Hablaba hace unos días con un paciente sobre la incomprensión que sentía por parte de su entorno en relación a su problema de ansiedad. Especialmente cómo ésta estaba limitando su vida diaria.
Es curioso que todavía en algunos ámbitos se le reste importancia a estos trastornos, máxime cuando según la Organización Mundial de la Salud, más de 260 millones de personas en el planeta tienen trastornos de ansiedad. ¿Dónde está el quid de la cuestión? En lo visual, lo tangible. No se nos ocurriría decir a una persona con un esguince de tobillo que se pusiera a dar saltos, ni tampoco a una persona con un brazo escayolado que tocara el piano. Sin embargo, todo lo que sucede en nuestro mundo interior está sujeto a interpretación por parte de los demás. Como si todo estuviera en nuestra mano, como si cada uno eligiéramos tener ansiedad o no.
Lo cierto es que la ansiedad en sí no es mala. Podríamos definirla como una serie de mecanismos psicológicos y fisiológicos que se activan y nos permiten estar alerta ante algún peligro, físico o emocional. El problema radica cuando esa hipervigilancia se activa aun no teniendo motivos para ello.
El relato de a continuación es un extracto de una entrevista clínica real, que deja ver el sufrimiento que puede sentir una persona que padece un trastorno de ansiedad.
«No puedo entrar en una habitación donde hay personas, me resulta difícil mantener la mirada cuando hablo con alguien, no puedo concentrarme en lo que digo y me dicen, sólo pienso que lo estoy haciendo mal, que se me nota en la cara. Me aterra encontrarme con alguien, me tiembla la voz, sudo, no soy espontaneo, prefiero no salir de mi casa, he dejado prácticamente toda mi vida exterior…»
Particularmente esta persona sufre ansiedad o fobia social, según el DSM-IV (Manual Diagnóstico y Estadístico de los Trastornos Mentales de la Asociación Americana de Psiquiatría).

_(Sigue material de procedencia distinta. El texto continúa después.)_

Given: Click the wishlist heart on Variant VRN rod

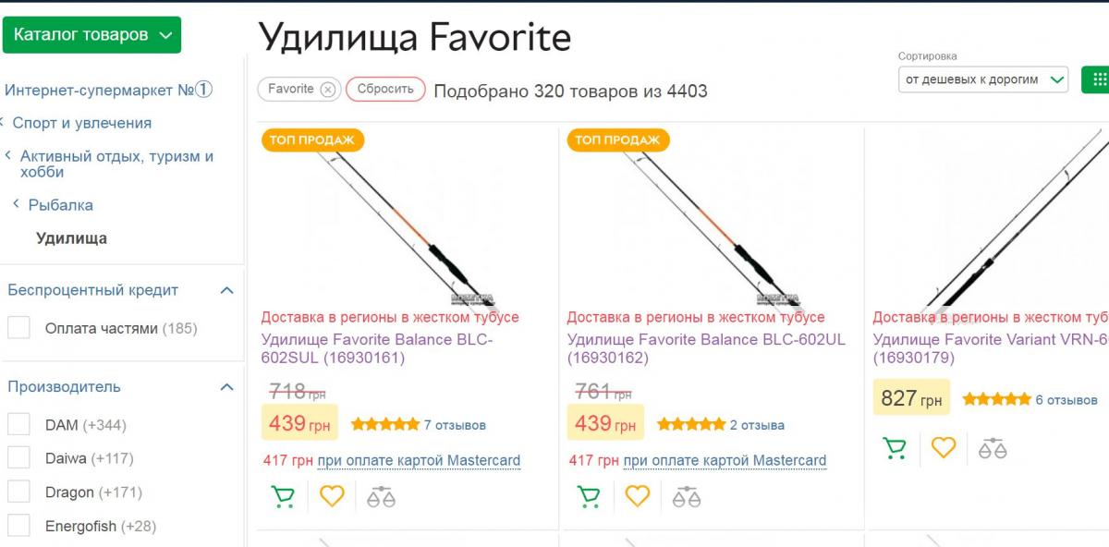Looking at the screenshot, I should point(944,450).
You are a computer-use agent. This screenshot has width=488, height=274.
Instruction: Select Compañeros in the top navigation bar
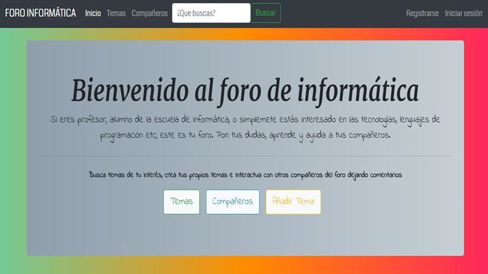(x=149, y=13)
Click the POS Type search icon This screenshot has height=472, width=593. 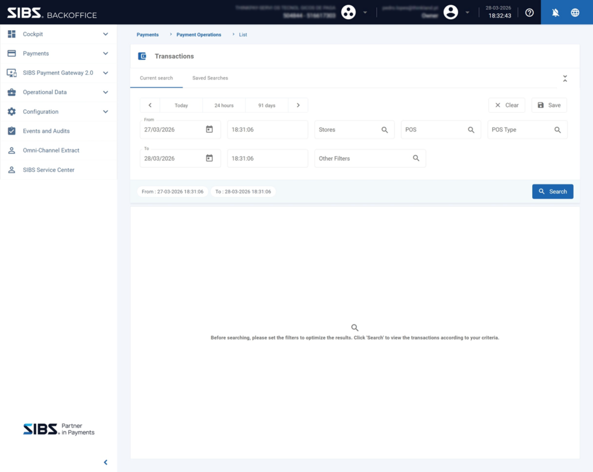click(558, 130)
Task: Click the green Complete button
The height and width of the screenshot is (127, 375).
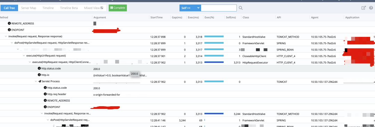Action: coord(118,8)
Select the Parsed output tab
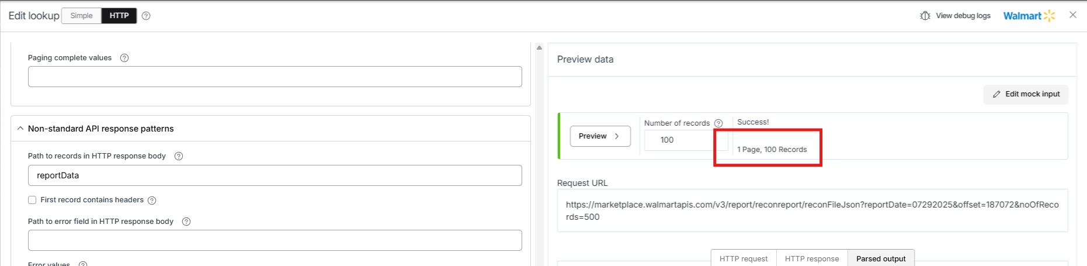This screenshot has width=1087, height=266. click(881, 258)
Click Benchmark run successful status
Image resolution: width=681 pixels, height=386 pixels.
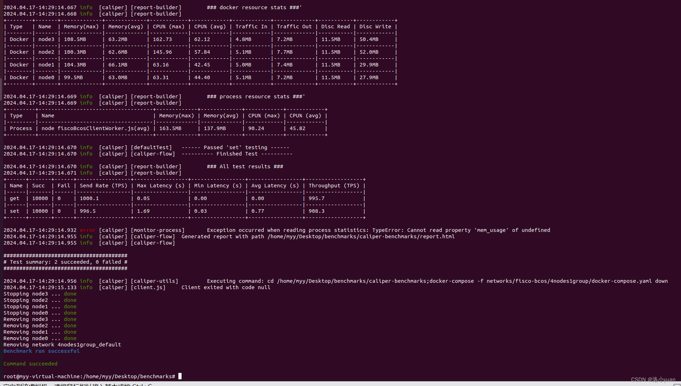41,350
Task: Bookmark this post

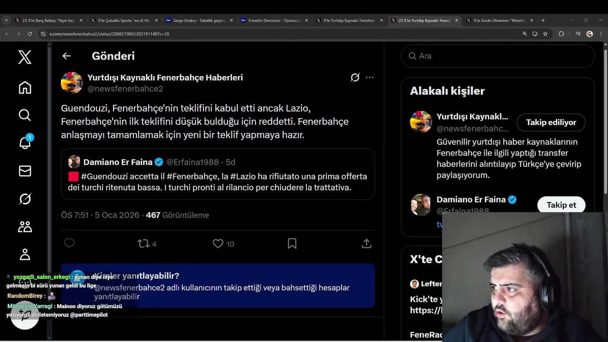Action: click(x=292, y=244)
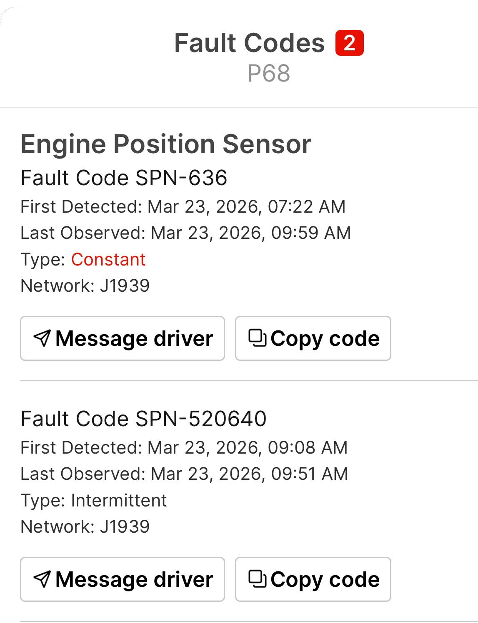Image resolution: width=478 pixels, height=623 pixels.
Task: Tap the P68 vehicle label
Action: click(268, 74)
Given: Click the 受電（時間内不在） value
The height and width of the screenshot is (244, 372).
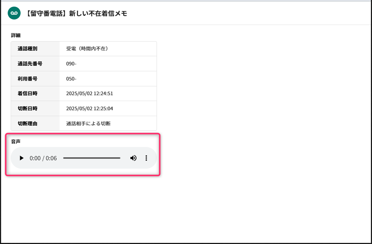Looking at the screenshot, I should click(87, 49).
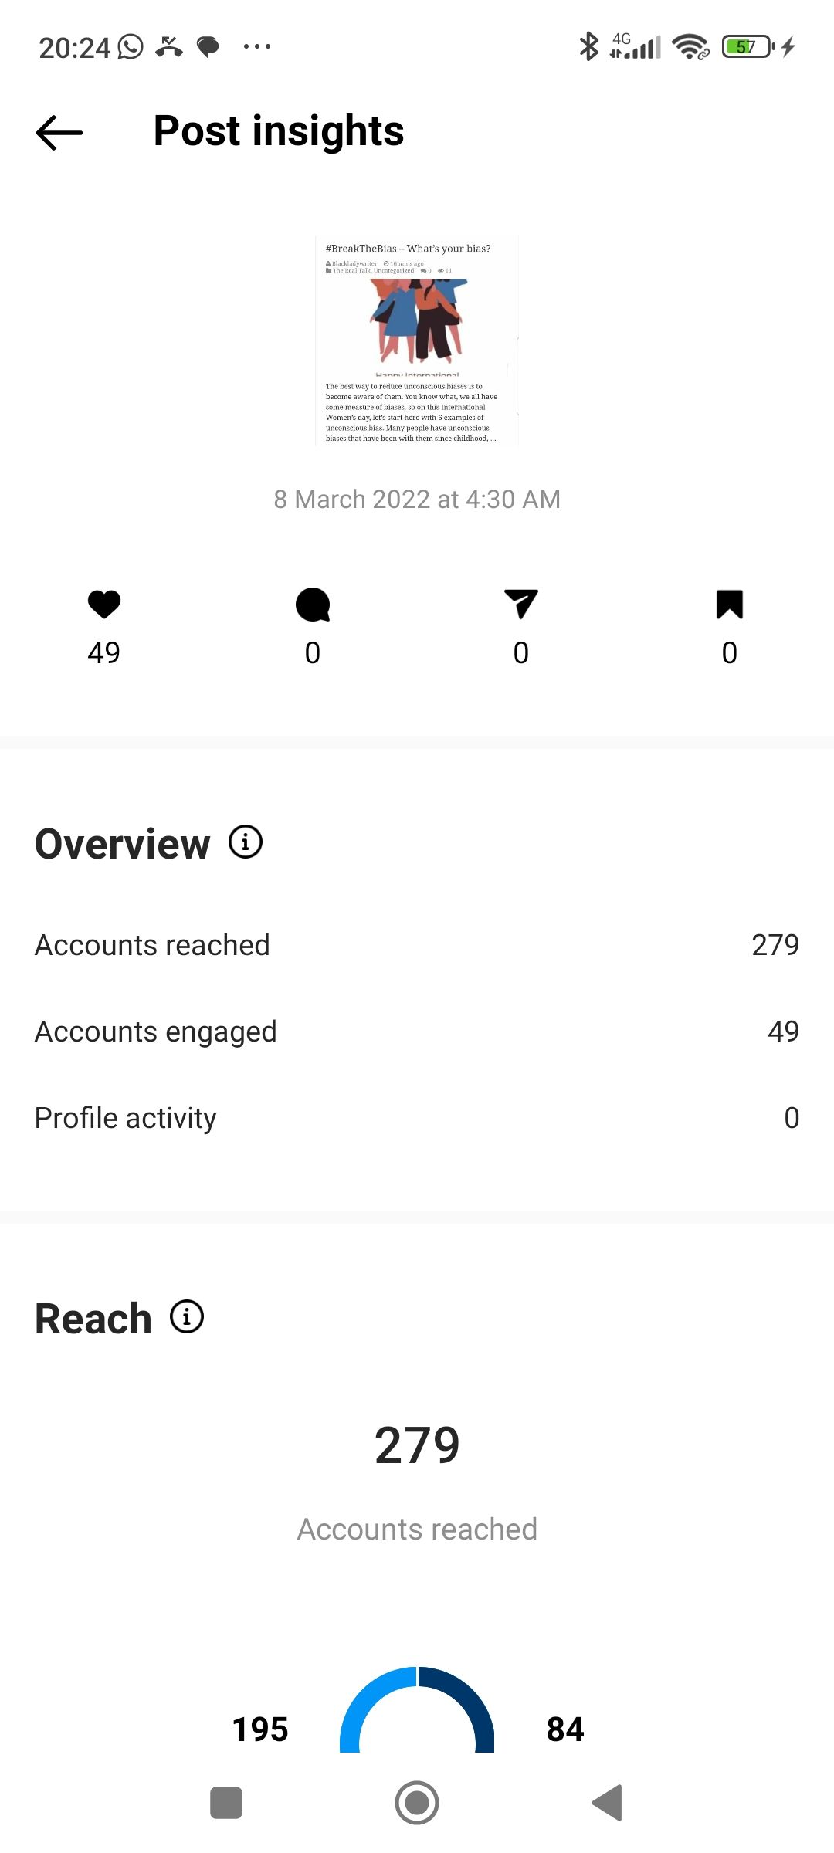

Dejando a un lado las etiquetas, que no me gustan, nos encontramos con una persona que siente un malestar enorme y una limitación en lo más básico como salir de casa y hablar con gente. Por cierto, no es timidez.
¿Qué está pasando aquí? Todos tenemos una serie de pensamientos intrusivos irracionales que distorsionan nuestra manera de interpretar la realidad. Es común que estas interpretaciones erróneas se hagan de forma automática y no se tenga conciencia de ellas, es por ello que son más dañinas si cabe. Este tipo de pensamiento, al ser muy rígido y poco realista, dispara nuestras emociones negativas suponiendo una gran carga emocional que, en algunos casos, implican comportamientos de inhibición y evitación social. A la vez, estos comportamientos conllevan una pérdida de los reforzadores sociales que todas las personas necesitamos por lo que se entra en una espiral de la que resulta difícil salir sin ayuda de un psicólogo profesional.
Debemos cuidar de nuestra salud mental tanto como la física, poniéndonos en manos de profesionales. La psicoeducación al paciente y su entorno permite la conciencia de la situación y no encontrarse solo, aun estando físicamente acompañado.